Although the U.S. has signed the OECD agreement and employs the same flat tax rate, the structure of the U.S. CAMT does not conform to the basic OECD requirements. For example, the OECD plan applies to many more corporations than does the U.S. law. Because U.S. participation is necessary for the global minimum tax to achieve its goals, either amendments to the U.S. law or adjustments of the OECD design—or some combination of both—are necessary for an effective a global minimum corporate tax.
What Is a Corporate Alternative Minimum Tax?
A corporate alternative minimum tax (CAMT) generally is a flat rate of tax applied to corporate income defined more broadly than the income subject to the regular corporate income tax.
Previously, the U.S. applied a CAMT, repealed in 2017, that added back into corporate income certain incentive deductions and credits allowed under the regular regime. For tax years beginning in 2023, a new U.S. CAMT establishes a flat rate of 15% on “adjusted financial statement income.” The CAMT is an “alternative” tax because corporations subject to the CAMT must pay the higher of their CAMT or their regular income tax.
What Is Adjusted Financial Statement Income?
Adjusted financial statement income is a broad, comprehensive income base. It is calculated by applying statutory adjustments to financial statement income. This calculation results in an income amount that differs from both financial statement income which is determined according to accounting rules and income as defined for the regular corporate income tax.
Are All Corporations Subject to the US Corporate Minimum Tax?
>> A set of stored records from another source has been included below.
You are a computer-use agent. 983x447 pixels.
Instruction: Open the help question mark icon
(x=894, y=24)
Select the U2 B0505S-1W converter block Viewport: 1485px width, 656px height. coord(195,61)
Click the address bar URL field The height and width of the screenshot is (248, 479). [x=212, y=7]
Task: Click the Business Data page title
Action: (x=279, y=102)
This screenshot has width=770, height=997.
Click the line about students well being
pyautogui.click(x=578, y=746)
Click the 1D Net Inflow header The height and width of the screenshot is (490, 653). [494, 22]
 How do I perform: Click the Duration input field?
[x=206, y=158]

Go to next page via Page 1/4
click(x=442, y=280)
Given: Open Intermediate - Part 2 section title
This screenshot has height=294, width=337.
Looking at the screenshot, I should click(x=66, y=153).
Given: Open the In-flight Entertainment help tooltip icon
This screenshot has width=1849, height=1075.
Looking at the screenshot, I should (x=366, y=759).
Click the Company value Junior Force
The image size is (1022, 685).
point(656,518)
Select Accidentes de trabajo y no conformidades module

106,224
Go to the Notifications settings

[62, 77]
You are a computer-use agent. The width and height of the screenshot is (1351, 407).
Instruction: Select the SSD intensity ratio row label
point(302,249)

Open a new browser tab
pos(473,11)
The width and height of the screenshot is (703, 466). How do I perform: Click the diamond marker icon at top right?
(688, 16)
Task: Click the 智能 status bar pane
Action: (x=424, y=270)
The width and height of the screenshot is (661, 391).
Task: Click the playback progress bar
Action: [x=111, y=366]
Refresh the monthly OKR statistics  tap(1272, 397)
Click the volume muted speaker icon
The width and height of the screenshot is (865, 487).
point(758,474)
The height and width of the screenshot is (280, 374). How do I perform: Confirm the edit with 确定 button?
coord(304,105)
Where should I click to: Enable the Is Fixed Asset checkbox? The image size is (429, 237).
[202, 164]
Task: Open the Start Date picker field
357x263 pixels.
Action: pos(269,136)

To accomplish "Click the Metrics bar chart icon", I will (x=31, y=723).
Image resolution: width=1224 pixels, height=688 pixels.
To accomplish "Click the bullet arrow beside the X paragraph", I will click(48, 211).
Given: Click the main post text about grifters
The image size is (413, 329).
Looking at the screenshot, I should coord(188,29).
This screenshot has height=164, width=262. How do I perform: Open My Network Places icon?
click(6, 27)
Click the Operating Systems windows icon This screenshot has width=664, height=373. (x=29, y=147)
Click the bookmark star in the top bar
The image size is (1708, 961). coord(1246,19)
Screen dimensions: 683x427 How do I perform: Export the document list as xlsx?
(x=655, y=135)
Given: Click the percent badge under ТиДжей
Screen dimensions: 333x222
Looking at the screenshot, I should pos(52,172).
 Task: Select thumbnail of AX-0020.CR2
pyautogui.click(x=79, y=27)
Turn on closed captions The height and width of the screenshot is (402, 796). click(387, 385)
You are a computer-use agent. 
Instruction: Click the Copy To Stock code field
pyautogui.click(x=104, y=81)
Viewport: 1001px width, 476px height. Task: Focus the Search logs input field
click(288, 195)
Not all corporations subject to U.S. taxation are covered by the U.S. CAMT. The CAMT applies only to very large corporations with adjusted financial statement income exceeding $1 billion.
Does the US Corporate Minimum Tax Conform to the OECD Rules for a Global Corporate Minimum Tax?
The U.S. CAMT does not conform to the OECD model. It applies only to very large corporations with adjusted financial statement income exceeding $1 billion and exempts some industries.
A major difference is that the OCED model applies to corporations with lower levels of income.
The Bottom Line
The CAMT entails complexity for a small number of large corporations. However, it should improve fairness in taxation and is projected to raise over $222 billion for the U.S. Treasury.
Although the U.S. CAMT employs the same rate as the OECD proposal, the structure of the U.S. law does not conform to the minimum basic requirements of the OECD proposal. Because U.S. participation in the global effort is critical, either the U.S. must amend its law and/or the over 130
adherents to the OECD proposal must adapt their proposal. At least for the immediate
future, any revision presents serious challenges.